The Nuba Vision

Volume 1, Issue 1, June 2001

By Julie Flint

On 10 April, Commander Yousif Kuwa Mekke, the man who led the Nuba's struggle for survival for 16 years, was buried in a secret location in the Nuba mountains with a 21-gun salute and a pledge to uphold the principles of fairness and justice that informed his life. He was dressed as he liked to be dressed in the mountains - in unadorned military uniform, with nothing to set him apart from the men under his command.

An honour guard of 120 soldiers stood with their heads bowed as the coffin was lowered into a deep grave, constructed so as to enable the coffin to be moved should government forces ever threaten its safety. Many of Yousif's friends and colleagues as well as thousands of ordinary Nuba stood in silence as his chosen successor, Cdr. Abdel Aziz Adam el-Hilo, paid a final tribute.

"We know the weight of the responsibility you have left on our shoulders," he said. "We pledge our word to you and in front of the people of the Nuba mountains that we shall continue your role and always be loyal to you and the ideals you have left to us."

The respect which Yousif enjoyed outside the ranks of the SPLA was summed up by Gordon Wagner, a veteran American air worker. "He was the embodiment of what I understand by the New Sudan," Wagner said: "Kind, charitable, forgiving, honest."
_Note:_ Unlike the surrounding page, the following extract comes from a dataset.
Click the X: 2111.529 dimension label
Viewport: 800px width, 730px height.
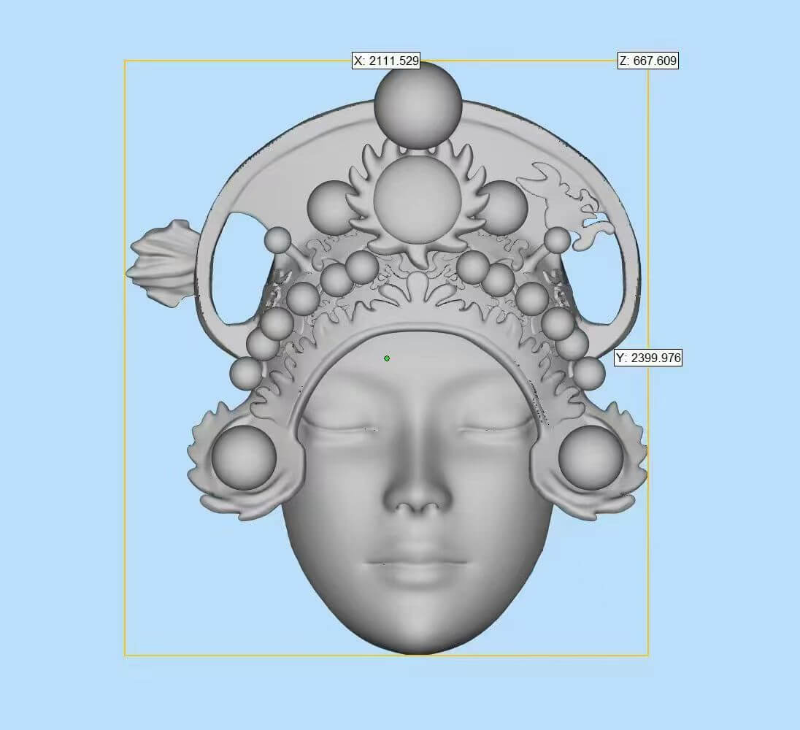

The ceremony in the Nuba mountains was the culmination of a long journey that began in the English cathedral town of Norwich, where Yousif died on 31 March aged only 55. Prayers and a short interdenominational memorial at Regent's Park Mosque in London were followed by a commemoration in Nairobi organised by the SPLA. Then the coffin was flown to southern Sudan - first for a private meeting between Yousif's family and SPLA Chairman John Garang, and then for a brief ceremony in Yei presided over by Cdr. Salva Kiir.
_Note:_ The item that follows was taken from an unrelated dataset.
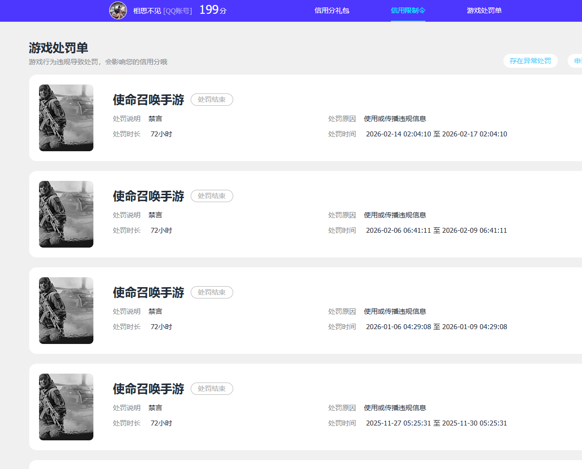Viewport: 582px width, 469px height.
Task: Open the 信用分礼包 tab
Action: pyautogui.click(x=332, y=10)
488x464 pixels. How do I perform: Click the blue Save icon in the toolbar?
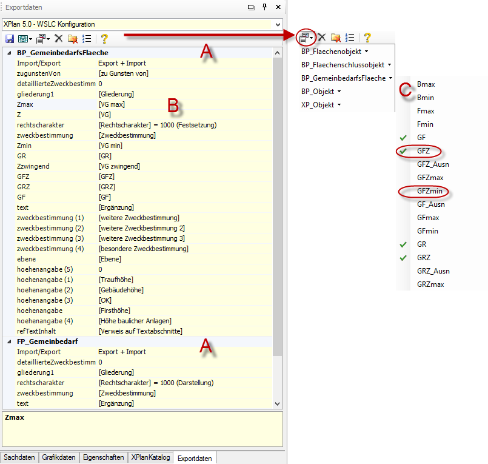click(x=9, y=39)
The six-mile road between the airstrip and Yei town was lined by thousands of villagers, many of them holding tiny bunches of flowers - sometimes even a single flower. SPLA Cdr. Pagan Amoum said it was "the biggest display of flowers I have seen in my life... the biggest demonstration ever in the SPLA/M area... a statement by the ordinary people." Yousif was well-loved by southerners for his work as chairman of the Chukudum conference. This conference gave southerners the hope of a civil administration similar to that already established by the Nuba - beginning in 1992 with the formation of an Advisory Council or parliament.

Within days of Yousif's death, Cdr. El-Hilo called the Advisory Council into session. "People managed to come in two days, even from the Western jebels," he said. "Two of the women present said: 'Yousif is the one who brought us out from the caves. He opened the door for us to express ourselves. He freed us.' People wept. There was a proposal to continue the struggle and it was voted unanimously. People are determined. They are still committed."